··· TEXT SHOWN ···
Signal Transduction by Lipid Second Messengers

Of the more than 500 kinases, 54 contain known lipid-binding or membrane-interacting domains, and whilst much is known about how these proteins are targeted to cellular membranes, very little is known about how membrane engagement is coupled to signal transduction. We are using a spectrum of biophysical (including X-ray crystallography), biochemical, and cell biological techniques to investigate signal transduction at membranes. We have recently demonstrated the allosteric activation of Akt by the lipid second messengers PI(3,4,5)P₃ and PI(3,4)P₂ for the first time (Ebner and Lučić et al., Molecular Cell 2017).

Akt - a Logic Gate Signal Processor

Many of the lipid responsive human protein kinases belong to the AGC family of kinases, of which paradigmatic lipid-activated kinases are Akt and protein kinase C (PKC). In 2017 we demonstrated the allosteric activation of Akt by the lipid second messengers PI(3,4,5)P₃ and PI(3,4)P₂ for the first time. A mutation in the kinase domain associated with cancer and overgrowth disorders of the brain causes Akt hyperactivation by relieving autoinhibition (Ebner and Lučić et al., Molecular Cell 2017). In our most recent work on Akt, we describe the mechanism of activation in more detail and identify the allosteric coupling between PH domain-mediated autoinhibition and the inactivation of Akt by dephosphorylation (Lučić et al., PNAS 2018; Leonard [Reply to Letter to Editor], PNAS 2018). Conceptually, Akt can be thought of as an AND gate that integrates multiple signals to drive the biological response.

Switching Off with ADP

Fundamentally, we aim to describe signal transduction processes with deep mechanistic insight. By combining structure with quantitative in vitro biochemistry on rigorously validated samples, we can probe the structure-function relationship in absolute terms. We have recently applied these principles to study the Tec and Src family tyrosine kinases, work which has revealed a previously unknown switch in nucleotide binding that drives kinase activation (von Raußendorf et al., Sci Rep 2017).
···
:: EXERCISE TASKS ::
1. Output the passage of the text on lipid signaling from "Fundamentally, we aim" up to and including "Sci Rep 2017).".
2. Answer these questions from the text on lipid signaling:
(a) How many kinases contain known lipid-binding or membrane-interacting domains?
(b) What kind of logic gate is Akt compared to?
(c) In which journal did von Raußendorf et al. publish their 2017 work?
3. Extend the text on lipid signaling, starting after its final sentence.
The material that comes next is separate from the text on lipid signaling.
··· MATERIAL SUPPLIED ···
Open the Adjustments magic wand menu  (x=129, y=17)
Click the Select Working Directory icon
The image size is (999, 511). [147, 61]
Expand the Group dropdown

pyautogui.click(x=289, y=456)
···
:: YOUR RESPONSES ::
1.
Fundamentally, we aim to describe signal transduction processes with deep mechanistic insight. By combining structure with quantitative in vitro biochemistry on rigorously validated samples, we can probe the structure-function relationship in absolute terms. We have recently applied these principles to study the Tec and Src family tyrosine kinases, work which has revealed a previously unknown switch in nucleotide binding that drives kinase activation (von Raußendorf et al., Sci Rep 2017).

2.
(a) 54 of the more than 500 kinases.
(b) An AND gate.
(c) Sci Rep.

3.
Probing Structure In Vivo

Protein kinase C (PKC) is regulated by multiple membrane binding domains that respond to calcium, phospholipids, and the lipid second messenger diacylglycerol (DAG). PKC is held in an inactive conformation in resting cells by a complex network of intramolecular interactions that sequester its membrane binding domains and prevent substrate binding by its kinase domain. Using a dual color in vivo membrane translocation assay, we have shown that the ten mammalian PKCs adopt a conserved three-dimensional architecture despite domain rearrangements in their primary sequences (Lučić et al., Journal of Molecular Biology, 2016).

Membrane Scaffolding of Signaling Pathways

We are also interested in how signal transduction pathways are organized. Scaffolding of signaling proteins in the same pathway enhances specificity, promotes signal amplification by reducing noise, and, ultimately, improves signal propagation through the pathway. Membranes act as the scaffolds for many signaling reactions, including those involved in regulation of the actin cytoskeleton (Truebestein et al., Nature Communications 2016). Our studies are aimed at understanding how diverse signals are integrated, how substrate specificity is encoded not just at the kinase level, and the influence of the membrane environment on multi-component signaling hubs. This is an exciting area of research with frontiers in ageing, cancer, metabolic diseases such as diabetes, and obesity.